Estas elecciones que hace El agente topo no escapan a un conjunto de movimientos sísmicos que han ido conmoviendo los cimientos del cine documental. En las últimas décadas el documental fue rompiendo las cadenas que lo sujetaban y ahogaban, abriéndose hacia formas narrativas que parecían pertenecer solo al territorio de la ficción. A la pregunta de cómo contar las historias de otro modo, el documental responde apelando a elementos de los géneros, como se ve en el trabajo sobre el policial a través de la ironía del veterano- debutante detective de Maite Alberdi, o en los modos de la ciencia- ficción en los documentales de Herzog.

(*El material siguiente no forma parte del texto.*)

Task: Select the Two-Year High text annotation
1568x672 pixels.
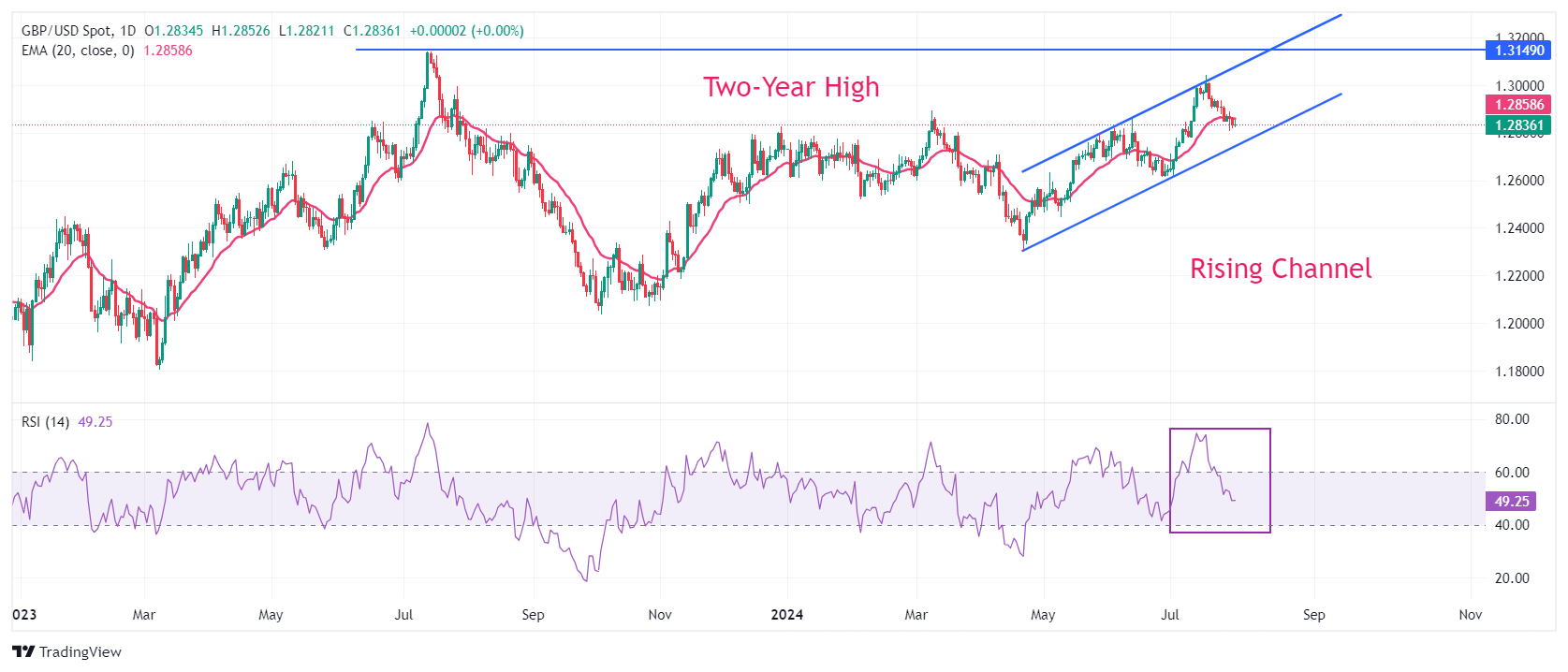Action: [792, 87]
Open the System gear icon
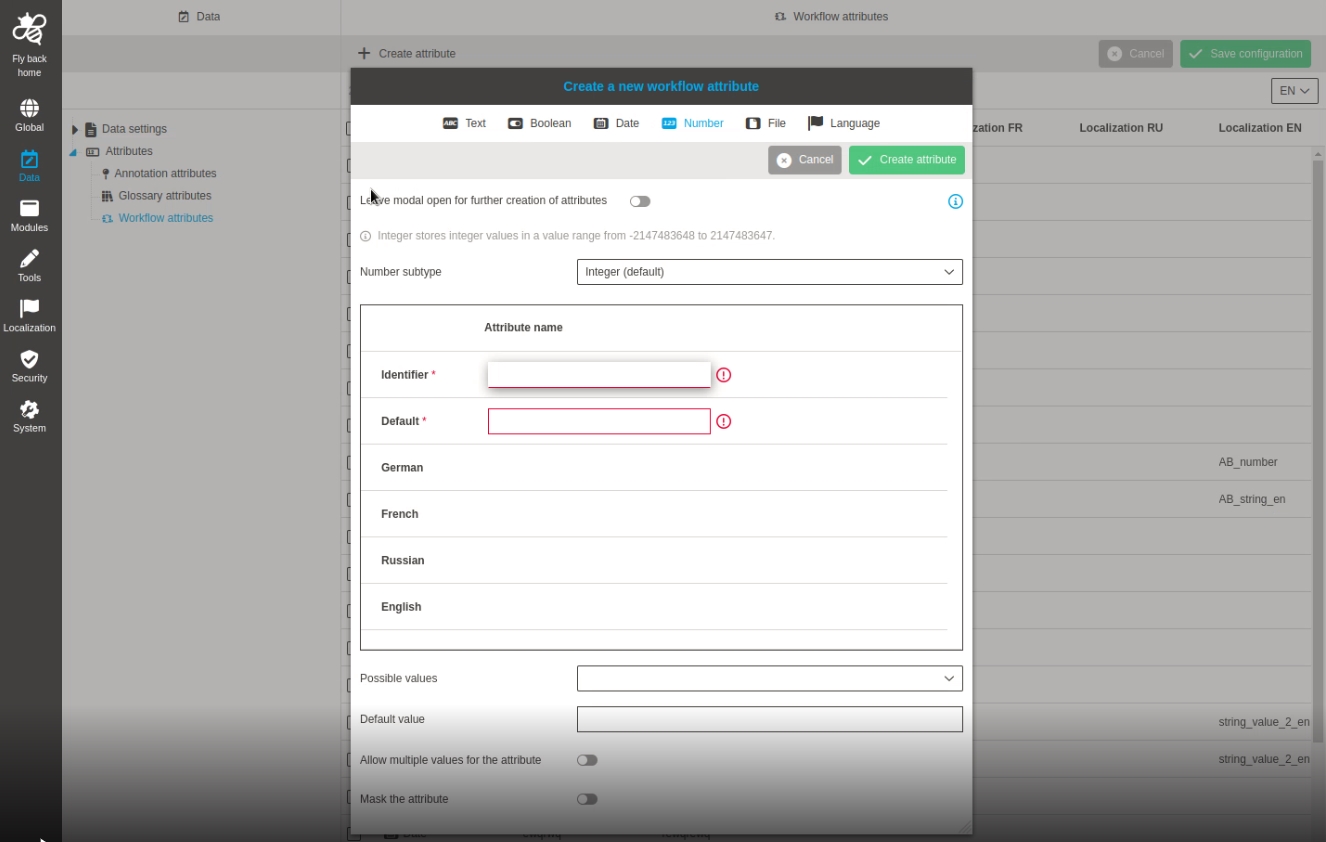This screenshot has width=1326, height=842. (x=29, y=409)
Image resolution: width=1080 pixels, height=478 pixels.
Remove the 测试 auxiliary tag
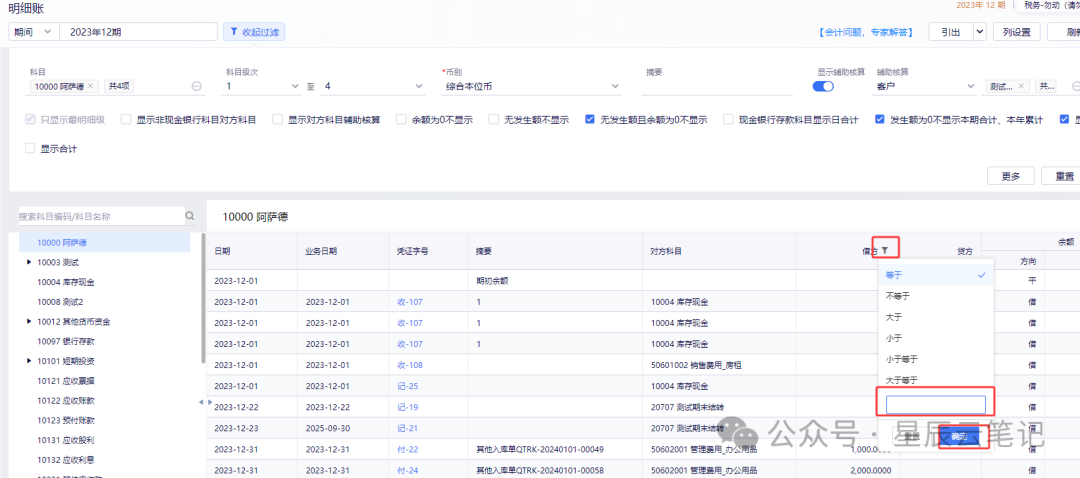(x=1021, y=86)
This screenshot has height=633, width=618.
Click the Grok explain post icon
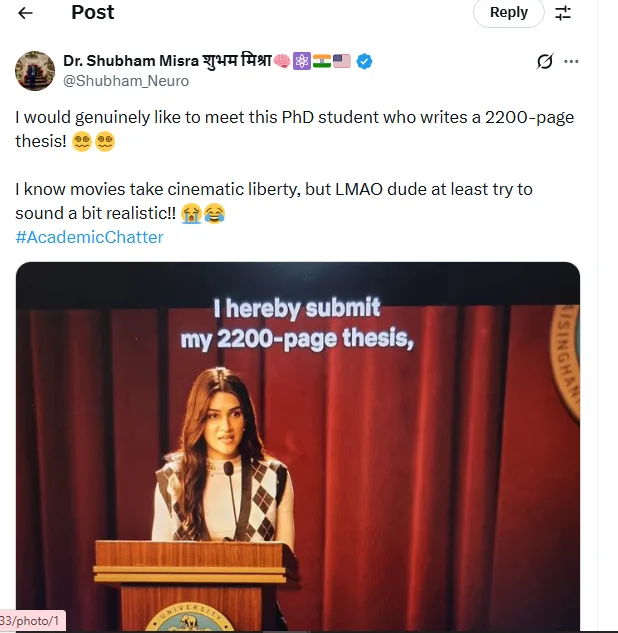(544, 61)
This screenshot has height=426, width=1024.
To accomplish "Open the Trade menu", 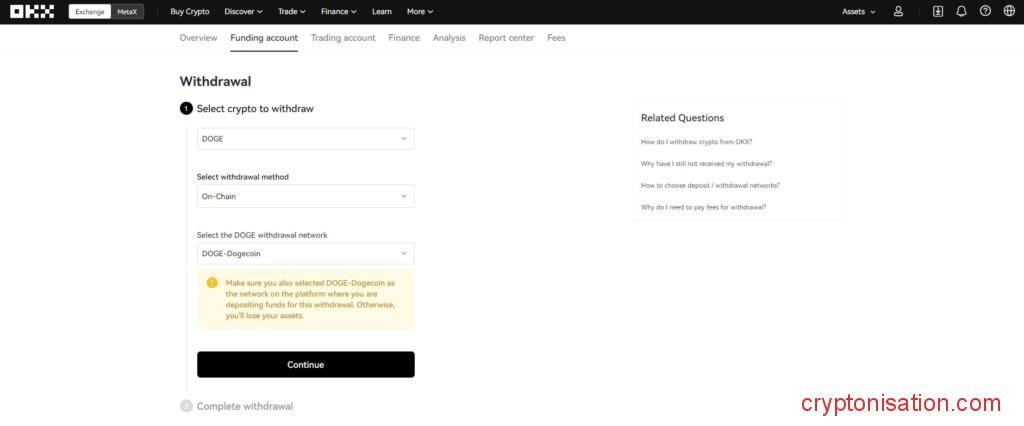I will point(293,12).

Análogamente, el documentalista también se ha ido despojando de otros trajes con los que siempre quisieron vestirlo, o hacerle sentir que tenía la obligación de vestir, como los de fiscal, policía, antropólogo, sociólogo, periodista, topógrafo o político, todos ellos antes que el único indispensable de cineasta, y más allá de que circunstancialmente pueda representar todas esas profesiones. Lo que inventa Alberdi es un dispositivo cinematográfico que revela su decisión de actuar como una cineasta, con personajes, conflicto, intriga, elipsis y progresión dramática y no un estudio sobre el estado de situación de la salud, ni de la tercera edad, ni de los geriátricos en Chile.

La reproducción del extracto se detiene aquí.